Over the past year, we have remarked about how the use of scale, done well, can make an experience special. This week we’ve run across three very inspiring and imaginative examples of large-scale experiences. Whether marketing campaigns, art installations, or just cultural documentation, these examples captured our imagination.

The first is the submarine that surfaced in the center of Milan

 

 

 

 

Talk about an experience! This was a marketing event by M&C saatchi Milano for the insurance group europ assistanve IT. Certainly, it suggests some interesting ideas for promoting a new exhibition or large-format film in the museum world, and it got us wondering about how one might stage this to bring a short term “content” experience into a city.

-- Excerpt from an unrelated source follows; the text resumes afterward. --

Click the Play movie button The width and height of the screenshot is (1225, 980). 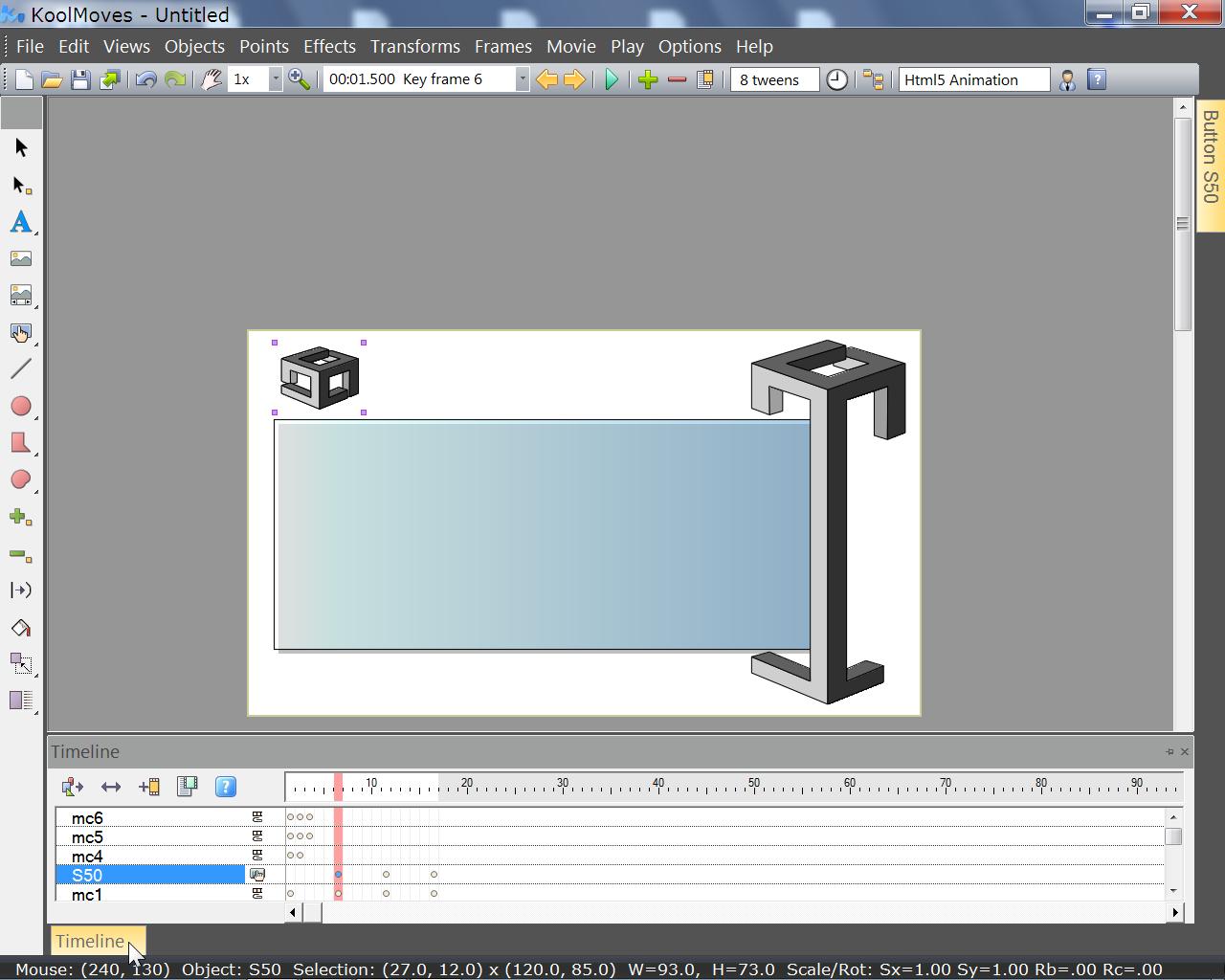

Here is a possible example. Speaking of large scale film, here is what might be “the largest film camera in the world.”

 

 

 

 

You might be able to see this in your local city/town. It is traveling around the country as part of the project ”Butterflies and Buffalo” by Dennis Manarchy. The project is to document and “preserve our nation’s (United States) dynamic cultural history”

The last example shows how an abandoned building was transformed into an imaginative setting. Here is the project “from the knees of my nose to the belly of my toes.”

 

 

 

This house, with a sliding front, can be found in Margate and was done by Alex Chinneck, a British artist.

These projects are clear examples of how scale and the context in which the scale experience occurs can heighten the impact of the experience.

Our belief is that museums need to consider breaking down their walls to bring more of their experiences directly into the world beyond the building.

What do you think? What might you pull off in the middle of the city?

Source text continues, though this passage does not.